Lawsuits Against Private Corporations
Cases against private defendants fall into at least three categories. The first those seeks to hold private companies to account for loss and damage due to climate change:
In the past year a spate of public nuisance suits against fossil fuel companies has sought damages potentially amounting to billions of dollars to cover the costs of adaptation (e.g. the cost of infrastructure to protect against sea level rise and other physical impacts of climate change). These lawsuits are also novel in that they were brought by US state governments and municipalities such as the State of Rhode Island, and the cities of New York, San Francisco and Oakland, rather than citizens or NGOs. The plaintiffs allege that fossil fuel companies continued to produce fossil fuels while knowingly concealing the climate risks (report p. 8).
The second focuses on investment angles: either alleging that a company (e.g., Shell), failed to incorporate climate risks in its investments, or alleging that a company (e.g., Exxon-Mobil) misled investors by understating how much risk climate change poses to the company’s assets. And several cases in a third category seek to require better, more complete disclosure of climate risk to investors and shareholders (report, p.9).
Litigation Awkward and Inefficient Mechanism for Arresting or Mitigating Climate Change
As the climate crisis accelerates, climate change litigation will persist as one of many tactics to address the problem. Yet it is by no means an ideal mechanism for tackling these issues. According to the report:
Moreover, litigation is often a lengthy, costly and risky process, and in certain contexts it can result in broader political backlash, which defeats the original aim of the litigants. For example, litigation might require climate mitigation that leads to the adoption of geoengineering technologies or the displacement of communities for the construction of wind or solar farms. Civil society actors themselves may become subject to litigation intended to limit their ability to police environmental harms (termed ‘strategic litigation against public participation’ – SLAPP – suits) or suffer criticism from sectors of society that disagree with the adoption of environmental or climate protections.
These ambiguities illustrate that, as with all avenues to tackle climate change, litigation is nuanced and can have a variety of flow-on effects. However, the rise in strategic and routine cases, a ramp-up in legal action by NGOs, the expansion of climate change suits into other areas of law, and improvements in climate science suggest that the use of climate change litigation as a tool to effect policy change is likely to continue.
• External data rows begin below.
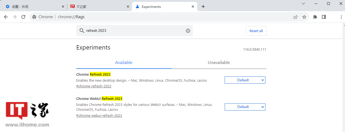Viewport: 345px width, 132px height.
Task: Switch to the 设置 - 外观 tab
Action: (34, 7)
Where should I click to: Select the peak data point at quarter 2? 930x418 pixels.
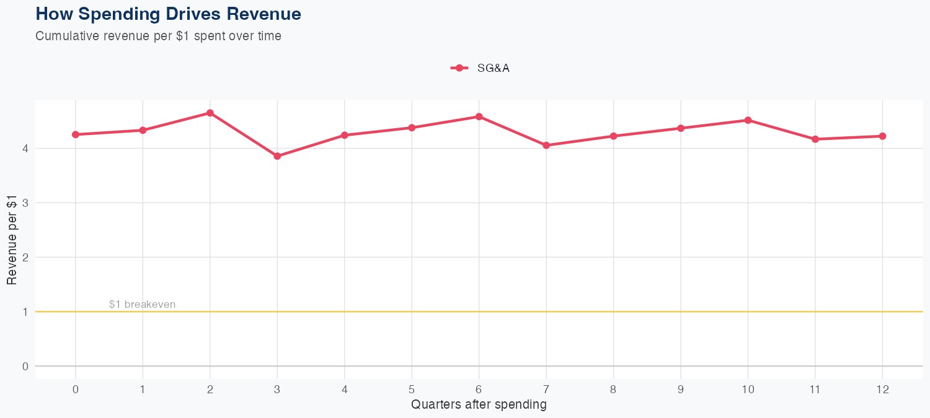(210, 113)
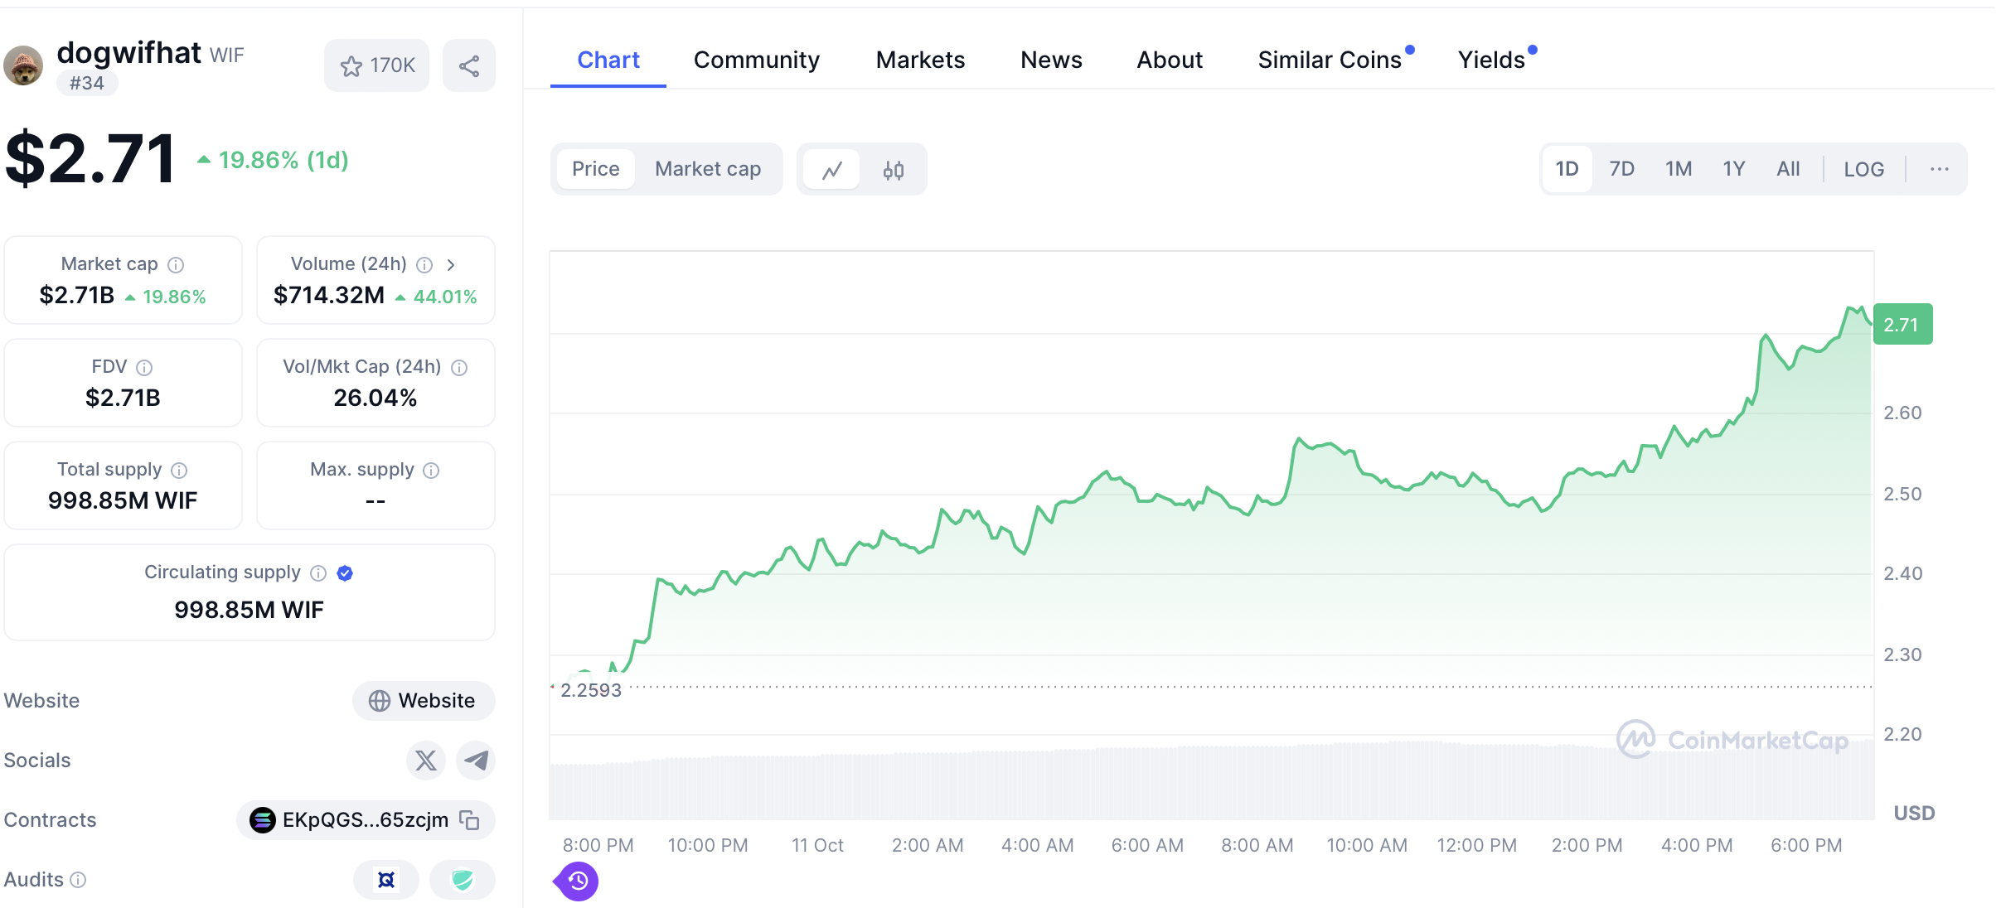Viewport: 2001px width, 908px height.
Task: Open the Similar Coins tab
Action: point(1329,60)
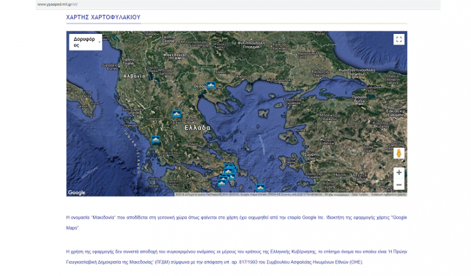Open the Δορυφόρος map type dropdown
The height and width of the screenshot is (276, 471).
[x=85, y=41]
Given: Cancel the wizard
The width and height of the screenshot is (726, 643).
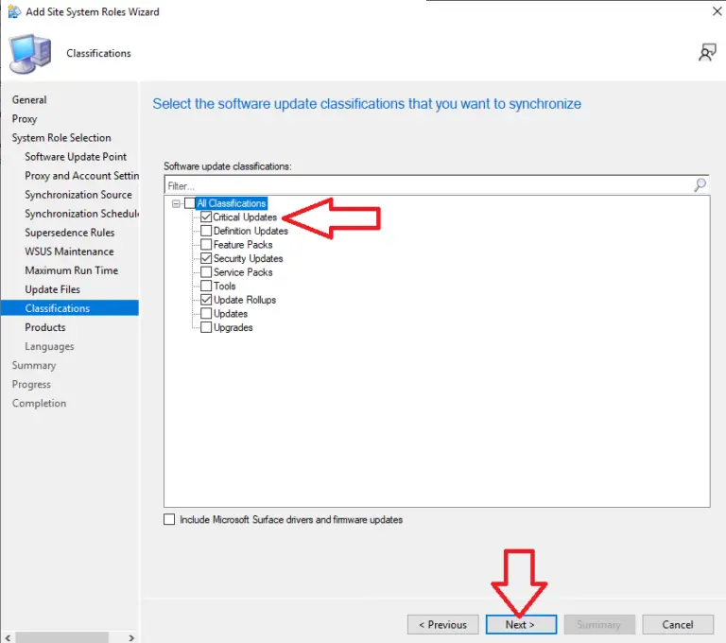Looking at the screenshot, I should [677, 624].
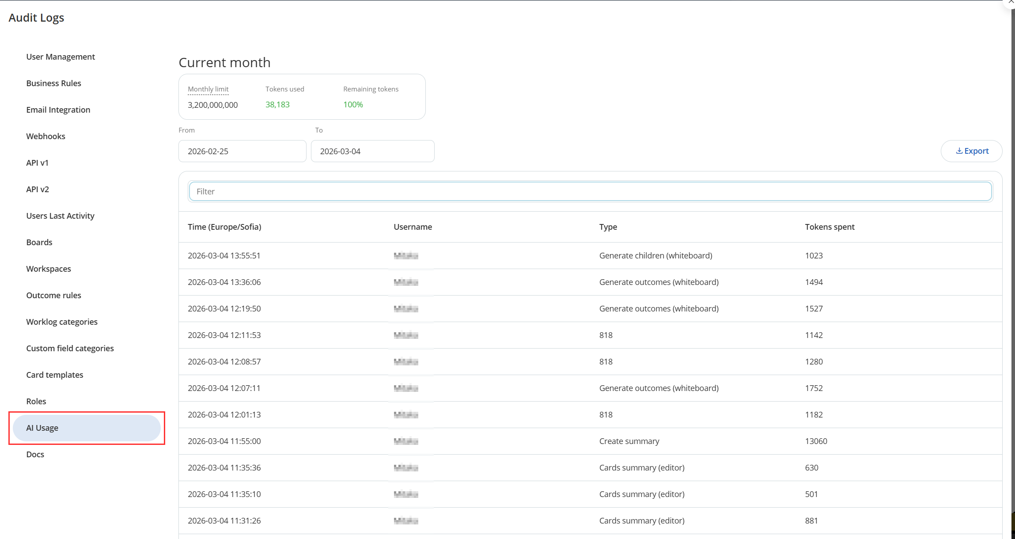The height and width of the screenshot is (539, 1015).
Task: Click the Export download icon
Action: click(959, 151)
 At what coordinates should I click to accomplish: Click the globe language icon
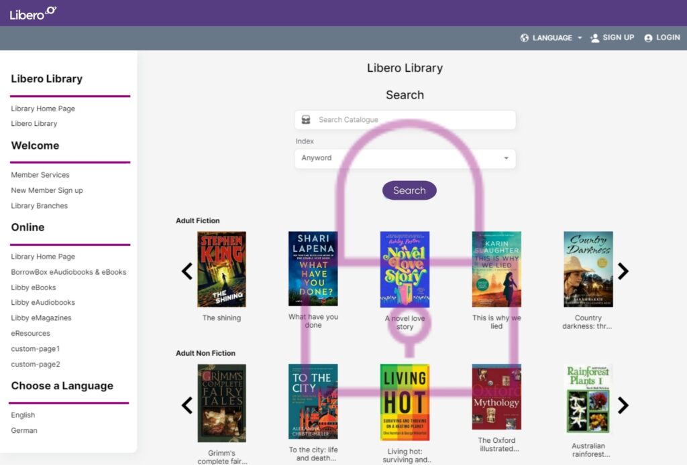(525, 38)
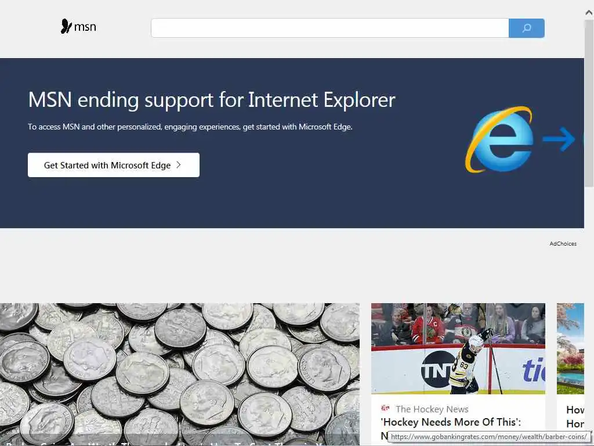The width and height of the screenshot is (594, 446).
Task: Click the TNT logo in hockey image
Action: [437, 369]
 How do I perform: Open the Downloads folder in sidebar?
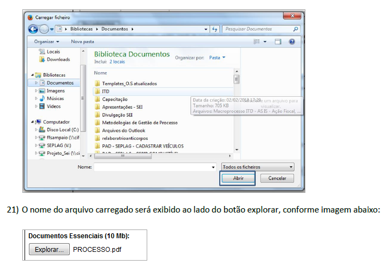tap(58, 60)
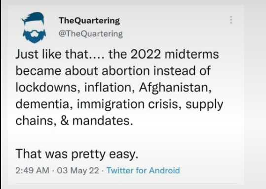This screenshot has width=266, height=189.
Task: Open the three-dot more options menu
Action: (x=231, y=20)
It is therefore important that climate change litigants carefully consider which new cases to bring, how to bring them, and assess the potential impacts of litigation within the wider context of efforts to enhance climate change mitigation and adaptation action globally (report p. 10).
As Joana Setzer, research fellow at the Grantham Research Institute on Climate Change and the Environment at the London School of Economics and Political Science and co-author of the report, concluded in a press release:
“Litigation is clearly an important part of the armoury for those seeking to tackle climate change. Court cases contribute to greater awareness of climate change issues and can force changes in behaviour that could reduce greenhouse gas emissions. It remains an expensive and potentially risky option, though, if compared to other routes like policy-making.”
Alas, the Trump administration eschews adopting any policy to address climate change, so litigation – this “expensive and potentially risky option” – continues to loom large.